- EXTRACTED TEXT -

While some operators have assessed the integrity of some of their
pipelines, others have not. Consequently, some pipelines have operated
for 40 or more years with no assessment. The gas integrity management
requirements, finalized in 2004, go beyond the existing safety
standards by requiring operators, regardless of size, to routinely
assess pipelines in highly populated or frequented areas for specific
threats, to take action to mitigate the threats, and to document
management practices and decision-making processes.
Representatives from the pipeline industry, safety advocate groups,
state pipeline agencies, and operators we have contacted agree that the
integrity management program enhances public safety. Some operators
noted that, although the program's requirements can be costly and time
consuming to implement, the benefits to date are worth the costs. The
primary benefit identified was the comprehensive knowledge the program
requires all operators to have of their pipeline systems. For example,
under integrity management, operators must gather and analyze
information about their pipelines in highly populated or frequented
areas to get a complete picture of the condition of those lines. This
includes developing maps of the pipeline system and gathering
information on corrosion protection, exposed pipeline, threats from
excavation or other third-party damage, and the installation of
automatic shut-off valves. Another benefit cited was improved
communications within the company. Investigations of pipeline incidents
have shown that, in some cases, an operator possessed information that
could have prevented an incident but had not shared it with employees
who needed it most. Integrity management requires operators to pull
together pipeline data from various sources within the company to
identify threats to the pipelines, leading to more interaction among
different departments within pipeline companies. Finally, integrity
management focuses operator resources on those areas where an incident
could have the greatest impact.
While industry and operator representatives have provided examples of
the early benefits of integrity management, operators must report
semiannually on performance measures that should quantitatively
demonstrate the impact of the program over time. These measures include
the total mileage of pipelines and the mileage of pipelines assessed in
highly populated or frequented areas, as well as the number of repairs
made and leaks, failures, and incidents identified in these areas. In
the 2 years that operators have reported the results of integrity
management, they have assessed about 6,700 miles of their 20,000 miles
of pipelines located in highly populated or frequented areas, and they
have completed 338 repairs that were immediately required and another
998 repairs that were less urgent. While it is not possible to
determine how many of these needed repairs would have been identified
without integrity management, it is clear that the requirement to
routinely assess pipelines enables operators to identify problems that
may otherwise go undetected. For example, one operator told us that it
had complied with all the minimum safety standards on its pipeline, and
the pipeline appeared to be in good condition. The operator then
assessed the condition of a segment of the pipeline under its integrity
management program and found a serious problem, causing it to shut the
line down for immediate repair.

- PROVIDED RECORDS -
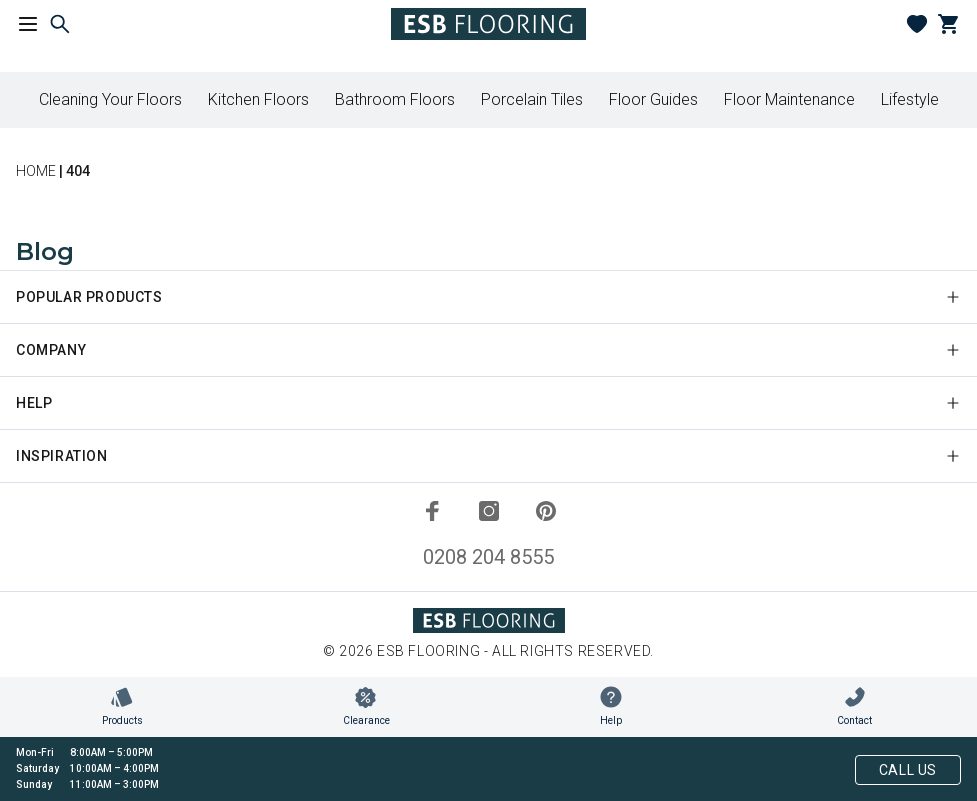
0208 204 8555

==

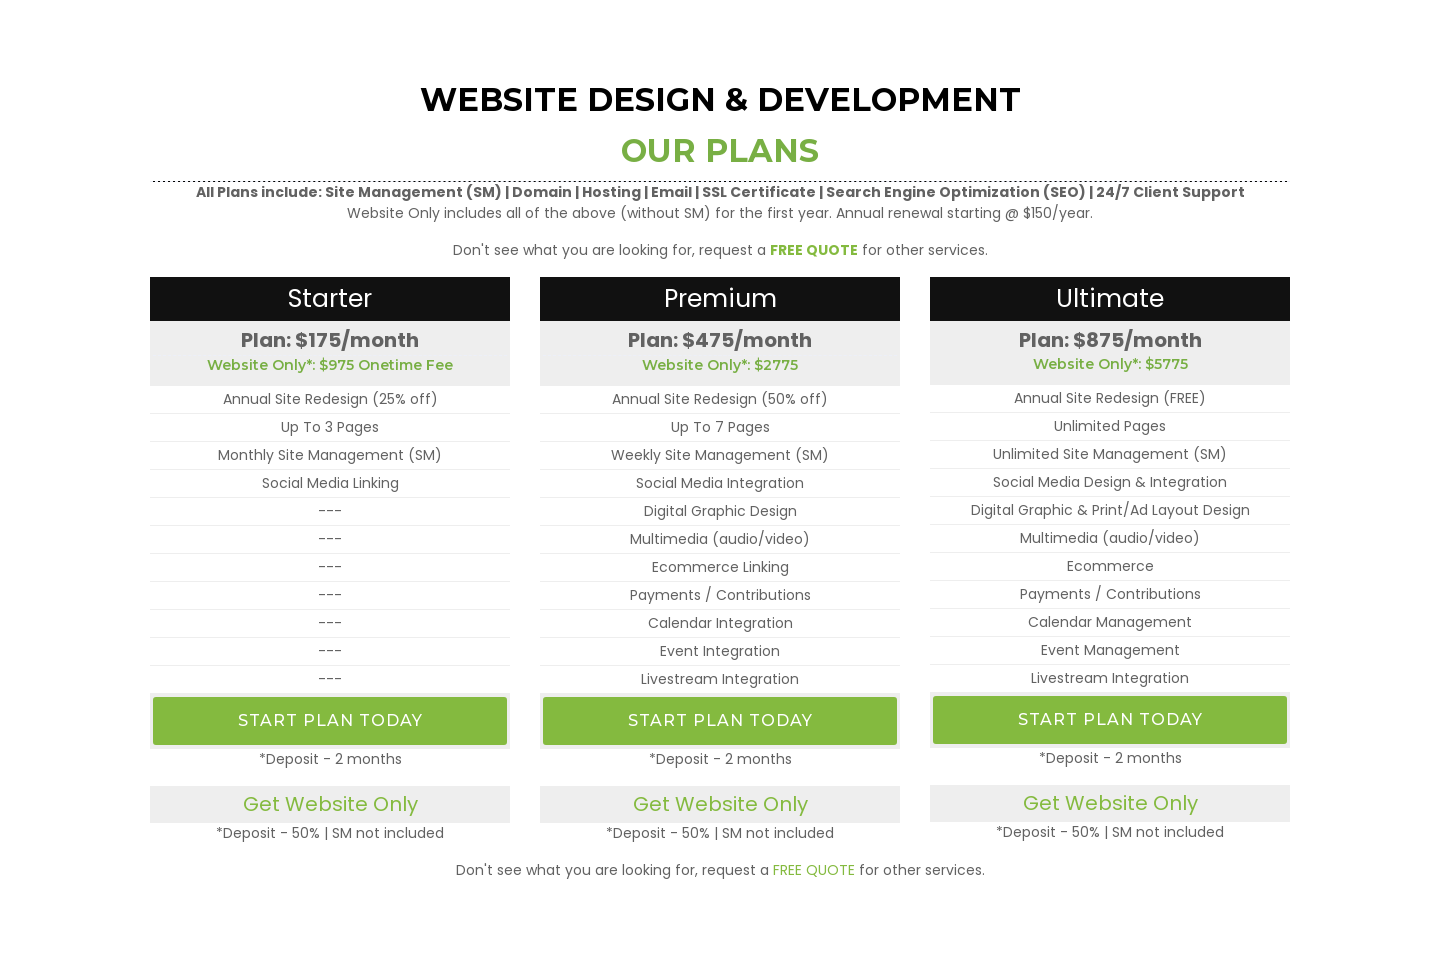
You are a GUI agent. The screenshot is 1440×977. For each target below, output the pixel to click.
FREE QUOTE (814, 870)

- JOBS -
#1 In the pipeline safety text, how many miles of pipelines in highly populated or frequented areas had operators assessed after 2 years of reporting?
#2 Say whether each statement agrees with the pipeline safety text, giving yes or no and quoting the words that settle it. (a) The gas integrity management requirements were finalized in 2004. (b) Operators must report on performance measures once a year. (c) The requirements apply only to large operators.
#3 Retype the part of the pipeline safety text that opens with the words containing "While some operators" and closes with "and decision-making processes.".

- THE ANSWERS -
#1 About 6,700 miles of their 20,000 miles.

#2
(a) Yes: "The gas integrity management requirements, finalized in 2004"
(b) No: "operators must report semiannually on performance measures"
(c) No: "by requiring operators, regardless of size, to routinely assess pipelines"

#3
While some operators have assessed the integrity of some of their
pipelines, others have not. Consequently, some pipelines have operated
for 40 or more years with no assessment. The gas integrity management
requirements, finalized in 2004, go beyond the existing safety
standards by requiring operators, regardless of size, to routinely
assess pipelines in highly populated or frequented areas for specific
threats, to take action to mitigate the threats, and to document
management practices and decision-making processes.